One of four foodgrade wash racks in the Transport Service terminal network, the four-bay Loudon facility is dedicated to sweetener trailers. Seven of the tank truck carrier’s 12 terminals handle foodgrade shipments. In addition to sweeteners, liquid edibles cargoes include glycerin, juices, molasses, sorbitol, vegetable oils, and beverage alcohol.
Transport Service has been hauling liquid and dry bulk food cargoes since 1967, and that part of the business accounts for about 40% of the tank truck carrier’s revenue. The foodgrade operation runs 300 tractors and 400 tank trailers.
The Transport Service wash racks help ensure that the trailers are clean and ready for each new load both internally and externally. Transport Service believes washing the outside of the vehicle is an integral part of the cleaning process. Every effort is made to ensure that the facilities can keep pace with the growth in the foodgrade business, and that was a key factor in the decision to upgrade the Loudon operation.
Prior to the upgrade, the wash rack had two stainless steel Sani-Matic vat-style systems, each shared by two cleaning bays. While four trailers at a time could be accommodated in the rack, only two could be cleaned. Replacement of the third unit makes it possible to clean three trailers at a time now.
Each Sani-Matic unit has two 750-gallon tanks for wash water and sanitizer, both maintained at 190°F. Steam is supplied by two 100-horsepower boilers.
Detergent is not used in cleaning sweetener trailers. The three-stage cycle of pre-rinse, wash, and sanitization relies on cold and hot water. The sanitizing stage is maintained at 190°F for 15 minutes. Cleaning data is tracked on a chart recorder.
Fresh water entering the wash system passes through a 150-micron mesh filter. Another 150-micron mesh filter is on the supply line that is within 10 feet of the spinner. A third filter treats the wash water returning to the Sani-Matic tank.
“The filters are important, and we don’t believe we can have too many,” Weaver says. “Our obligation to our customers is to provide absolutely clean and sanitized tanks. In most cases, we go well past our customers’ requirements.”
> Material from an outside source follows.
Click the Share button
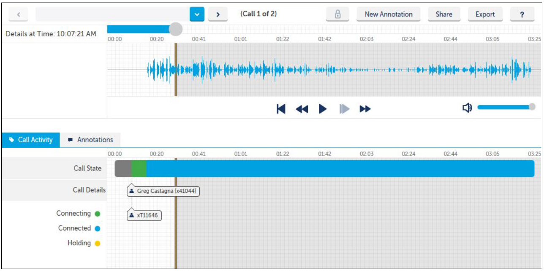The width and height of the screenshot is (544, 272). pyautogui.click(x=444, y=14)
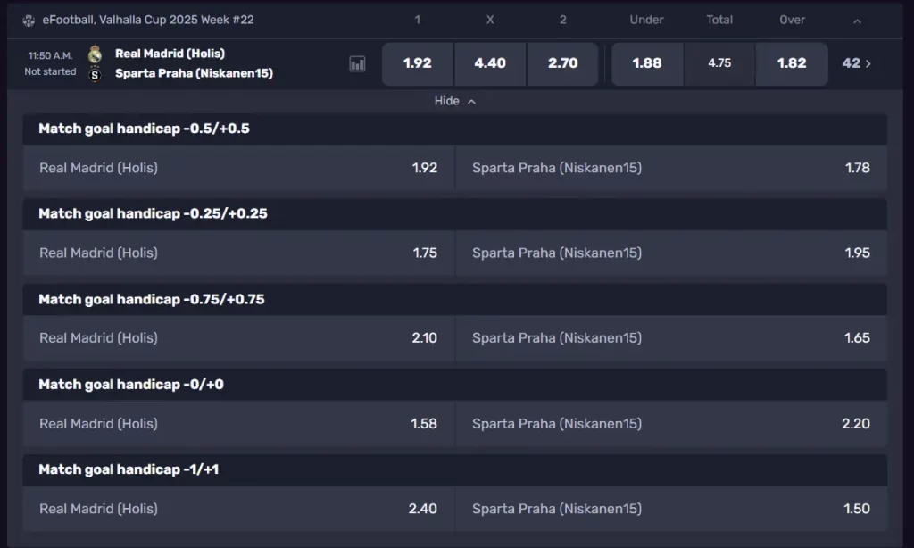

The filters are checked twice a week for contaminants by wash rack workers. A Lightning MVP unit also is used by the wash rack supervisor to check for microbial residue in the stainless steel Sani-Matic tanks. v“The test device measures adenosine triphosphate in the wash tanks,” says Dave Marikos, Transport Service Company Foodgrade Division vice-president of sales and marketing. “Tank trailers also are swabbed with the Lightning MVP device on a random basis for quality assurance. We keep all of the swab reports on file for a year.”
Pumps rated at 20 horsepower send cleaning water to Tankmaster spinners operating inside the trailers. Spinner output ranges from 60 to 200 psi, depending on the water pressure from the city system. An in-house-designed Y-fitting makes it possible to clean the cargo tank and the rear-mounted product pump simultaneously.
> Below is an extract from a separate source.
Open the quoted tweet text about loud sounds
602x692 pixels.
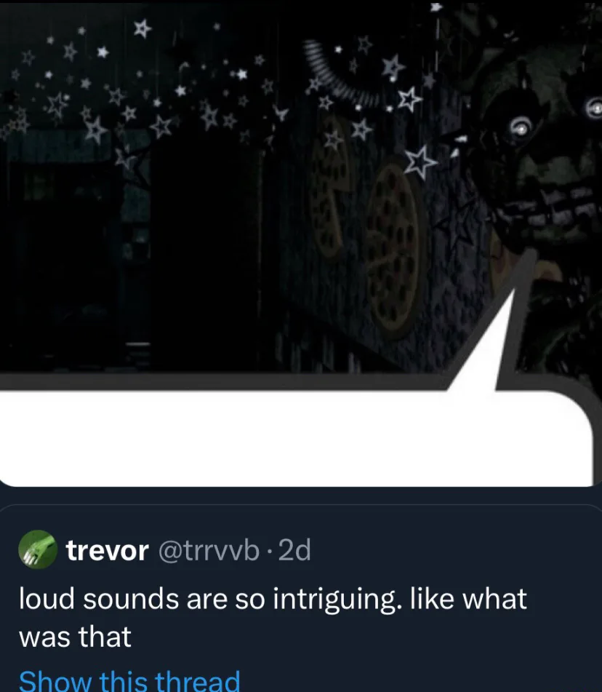(x=273, y=618)
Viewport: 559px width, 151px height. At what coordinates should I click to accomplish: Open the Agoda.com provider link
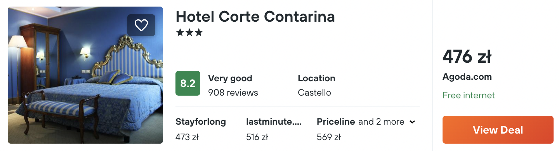coord(467,77)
“In addition to efficiency, the Y-fitting helps ensure that we capture all discharged water during the cleaning process,” Weaver says. “This is essentially a closed-loop system. We store wastewater in a 4,500-gallon tank and release the water into the sewer after pH is adjusted and contaminants are removed.”
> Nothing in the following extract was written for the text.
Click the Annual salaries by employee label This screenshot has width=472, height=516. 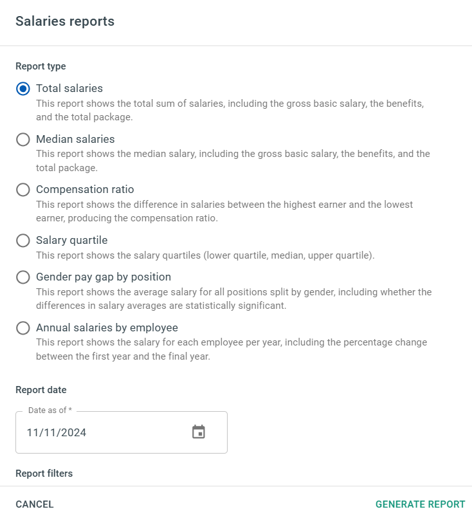coord(107,327)
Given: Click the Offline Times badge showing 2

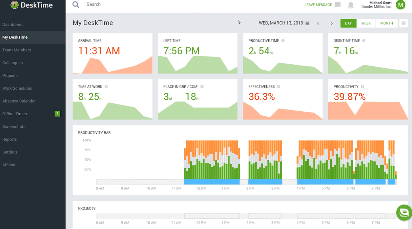Looking at the screenshot, I should pyautogui.click(x=57, y=114).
Once trailers are cleaned, our tank cleaners seal all tank access points. This is part of a wide-ranging seal program that Transport Service implemented several years ago. The program mandates that trailers be sealed at all times for security.
Tanks are resealed after being loaded by shippers, and drivers reseal the empty tank after the cargo is delivered. Every seal change is documented on a log in the pump box at the rear of the trailer. When a trailer arrives at the wash rack, tank cleaners verify all seal numbers before tank cleaning begins.
Marikos stresses the importance of good hiring and training programs at Transport Service to ensure that the tank cleaning and security operations function properly at all times. “We don’t want to leave anything to chance,” he says. “We want to have the best people available on the job. They are key to a good foodgrade cleaning and sanitizing operation, and we believe we have some of the best tank cleaners in the industry.”
New hires spend at least a month in training, learning proper procedures on inspection, tank cleaning, swabbing, and seal security. At the conclusion of the training, they have to pass a test before being certified to work on the rack.
Good training combined with good equipment helps ensure that the Transport Service foodgrade trailers meet customer expectations for cleanliness and security.